▶ _TASK TO COMPLETE_
Return the data below unchanged, without images.

▶ _TASK DATA_
....................

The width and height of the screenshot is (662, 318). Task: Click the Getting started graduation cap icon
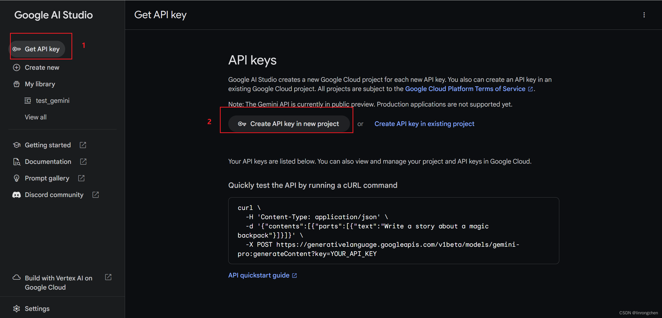17,145
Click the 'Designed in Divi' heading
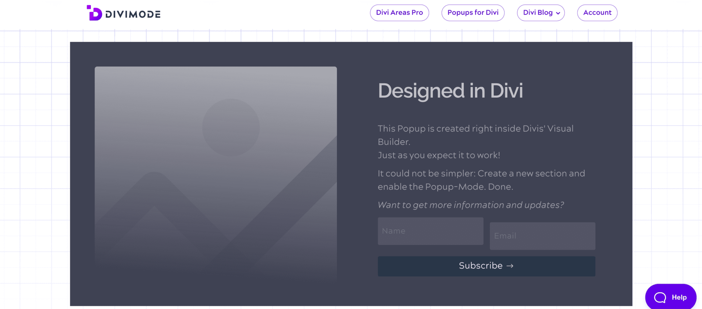The width and height of the screenshot is (702, 309). (450, 91)
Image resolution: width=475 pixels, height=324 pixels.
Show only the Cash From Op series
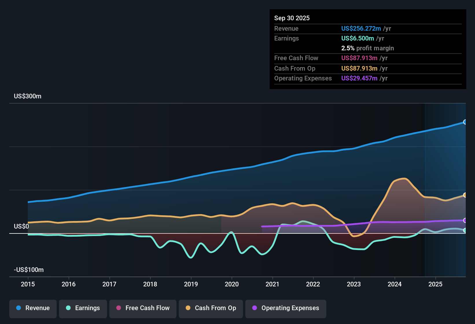click(211, 308)
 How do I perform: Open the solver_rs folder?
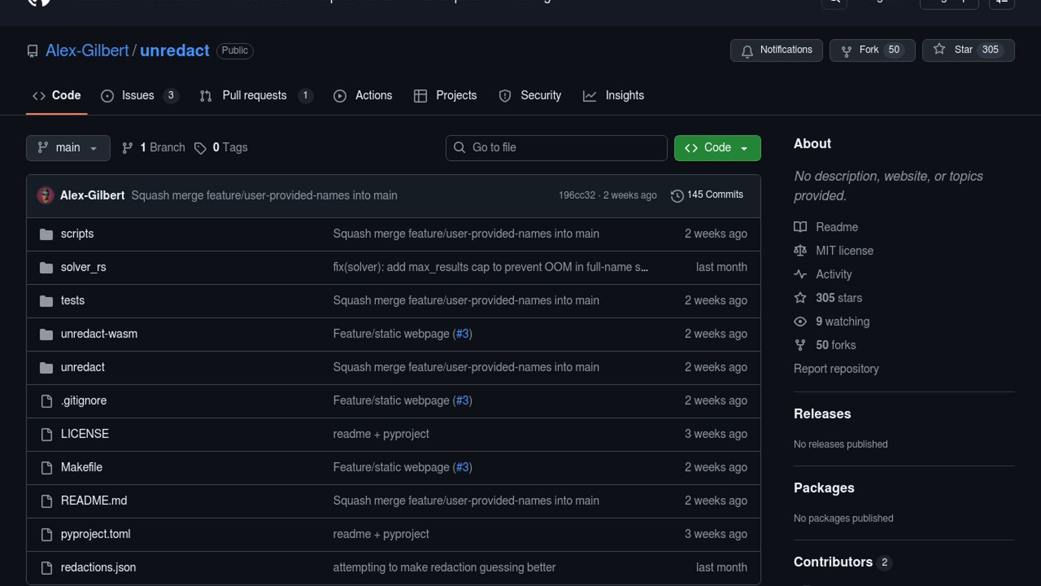tap(83, 267)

....................

▶ _RESPONSE TO THE TASK_
The width and height of the screenshot is (662, 318). Task: Click the Getting started graduation cap icon
17,145
Click the 'Designed in Divi' heading
The width and height of the screenshot is (702, 309). (450, 91)
Image resolution: width=475 pixels, height=324 pixels.
Show only the Cash From Op series
click(211, 308)
 How do I perform: Open the solver_rs folder?
tap(83, 267)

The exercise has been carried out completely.